こんな夢を観た「電子レンジ、禁断のボタン」

作者: 夢野彼方

 志茂田ともるの家に遊びに行く。

「やあ、どうもどうも。よく、来てくれましたね、むぅにぃ君」ドアを開けて出むかえてくれた志茂田を見て、わたしは驚いた。

「わあっ、ちょっと見ない間に、ずいぶんとずんぐりしちゃったねっ!」


 志茂田はわたしを部屋へと案内しながら言う。

「あっはっはっ。そうなんですよ、むぅにぃ君。不摂生がたたって、こんな様になりました」

 それにしたって太りすぎだ。
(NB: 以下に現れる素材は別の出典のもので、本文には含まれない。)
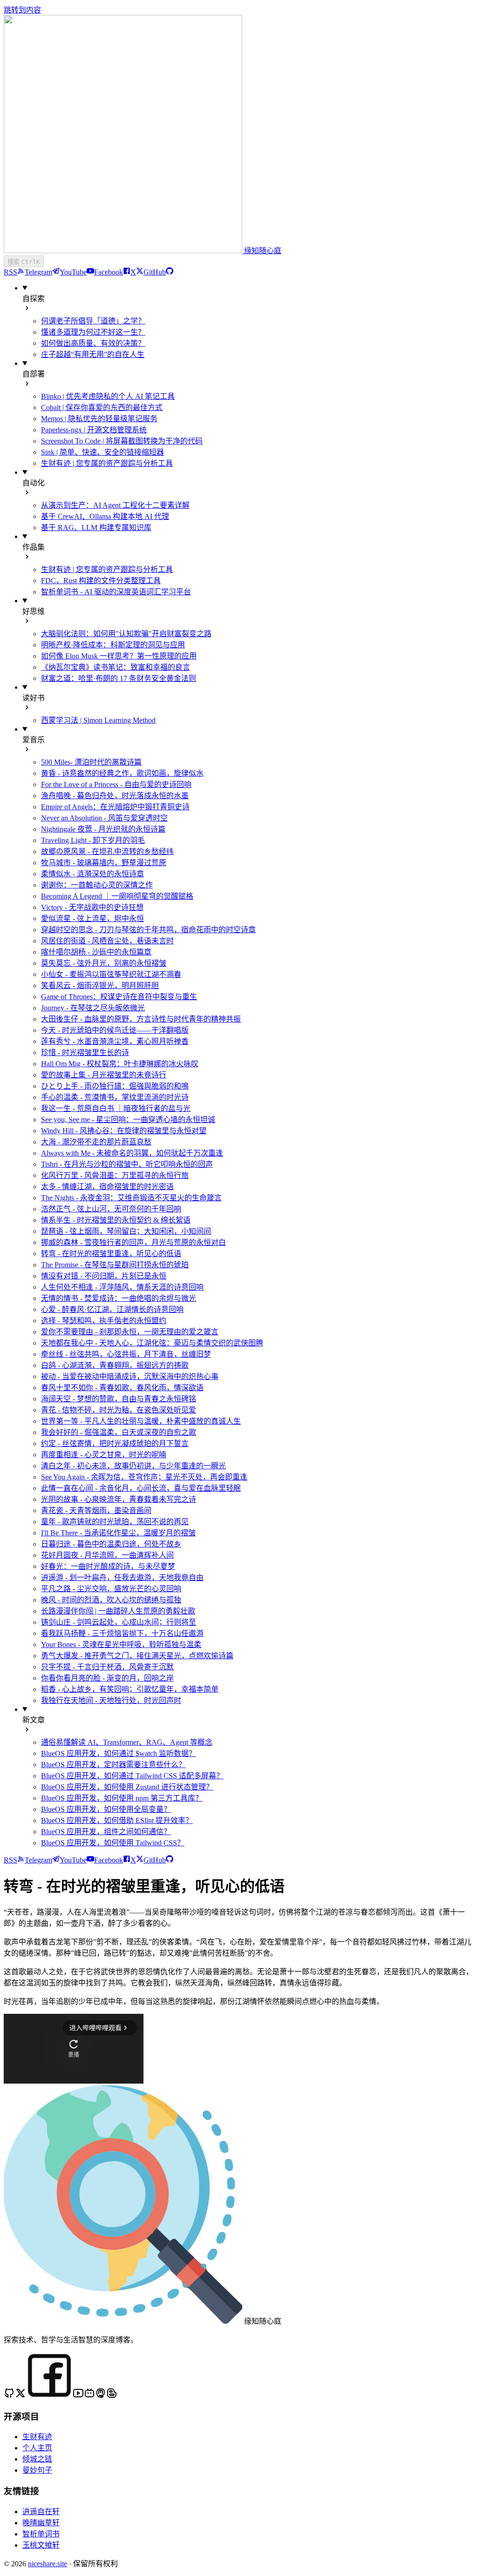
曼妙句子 (37, 2470)
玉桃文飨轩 (41, 2545)
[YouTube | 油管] (78, 2396)
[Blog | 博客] (111, 2396)
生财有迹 (37, 2437)
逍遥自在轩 (41, 2511)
どう控え目に見ても、最後に会ったときより、横に3倍半は膨れている。

「何て言うか、もうぶよん、ぶよんっていう感じだよ。ほら、『不思議の国のアリス』に出てくる、ハンプティ・ダンプティみたい」


 ここまでの言われように、さすがの志茂田も気分を害したらしく、

「もう、それ以上は言ってくれなくていいですよ、むぅにぃ君。わたしだって、ただ手をこまねいているわけではないのです」

「運動でも始めたの?」わたしは聞いた。

「いえいえ。まずは食生活から、と思いましてね」どっかりとソファーに腰を下ろす志茂田。ずぶん、と沈み、床がみしみしっと鳴く。「冷蔵庫を見てきて下さい、むぅにぃ君。パック入りのピザが入っているはずです。そいつを、わたしとあなたの分、レンジでチンしてきてもらえませんか」


 食事制限をしているといいながら、ピザだって? 志茂田って案外、抜けてるんじゃなかろうか。
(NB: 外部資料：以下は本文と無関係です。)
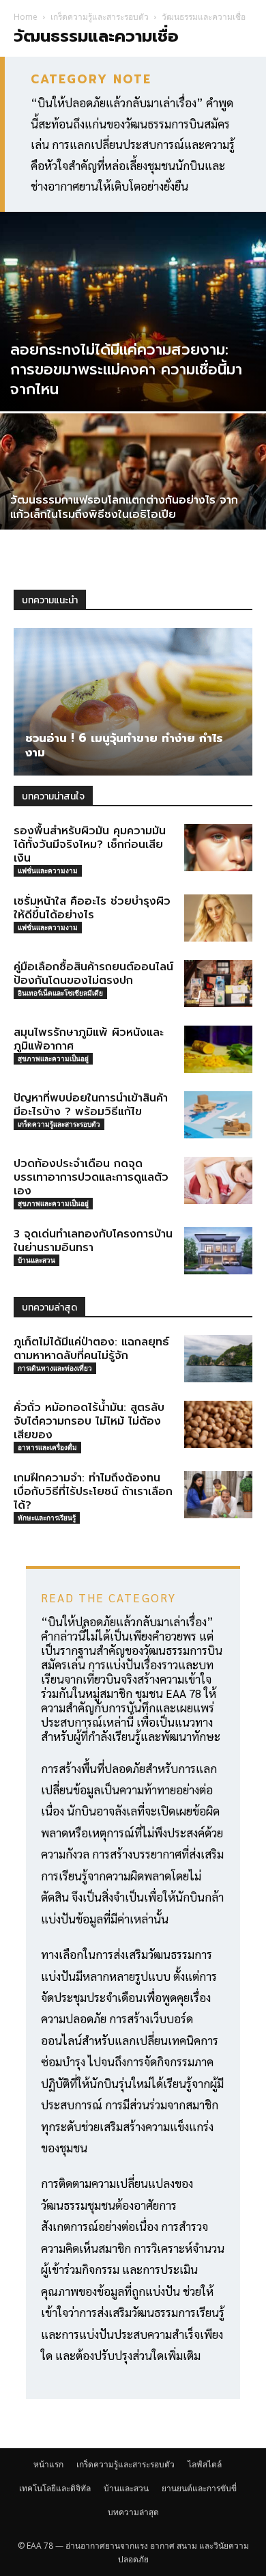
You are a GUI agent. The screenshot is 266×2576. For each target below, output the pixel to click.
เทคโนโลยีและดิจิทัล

 冷蔵庫を開けると、ピザが山のように詰め込まれている。パッケージには「ダイエット・ピザ」とあった。


「何分、温めたらいい?」居間に向かって声を掛ける。

「5分で頼みますよ、むぅにぃ君。それ以下でも、それ以上でも困ります」

 そう返事が返ってきた。

「ダイエット・ピザねえ。食べなきゃ、すぐにでも痩せると思うんだけどなぁ……」小声でつぶやきながら、レンジにピザを入れる。


 調理時間を設定し、スタート・ボタンを押そうとした時、すぐ脇に怪しいボタンを見つけた。飛べない鳥の絵柄が印刷されていて、小さく「押すなよっ、絶対に押すなよ?」と書かれている。


「何、このボタン」押すなと言われると、かえって押したくなってしまう。それが人間の不思議なところだ。

 わたしは、禁断のボタンに指をかけた。


「言い忘れていました、むぅにぃ君」奥から志茂田が声をかけてくる。「レンジにある、見慣れないボタンには決して触れないで下さいね」

 おっと! 危ない、危ない。もうちょっとで押すところだった。

「うん、わかってるって」

 今度こそ、スタート・ボタンを押す。


 いや、自分ではそのつもりでいたのだが、うっかり、その隣のボタンを押していた。

 「押すなよっ、絶対に押すなよ?」ボタンだった。

「あ……」と、思わずわたし。

「どうしました、むぅにぃ君?」

「えっと、あのう――」


 窓の外から、派手な爆発音が、連続して起こった。加熱しすぎて、袋ごと破裂させた冷凍グラタンの時にそっくりだ。

「これはこれはっ!」志茂田の叫ぶ声に、わたしも窓へ駆けていった。

「あーあ、すごいことになってるねっ」


 街じゅう、どこもかしこもチーズとソーセージ、アンチョビ、コーンでグチャグチャになっていた。

 熱々のピザを頭からかぶった通行人が、わたし達を見あげて、大声で怒鳴っている。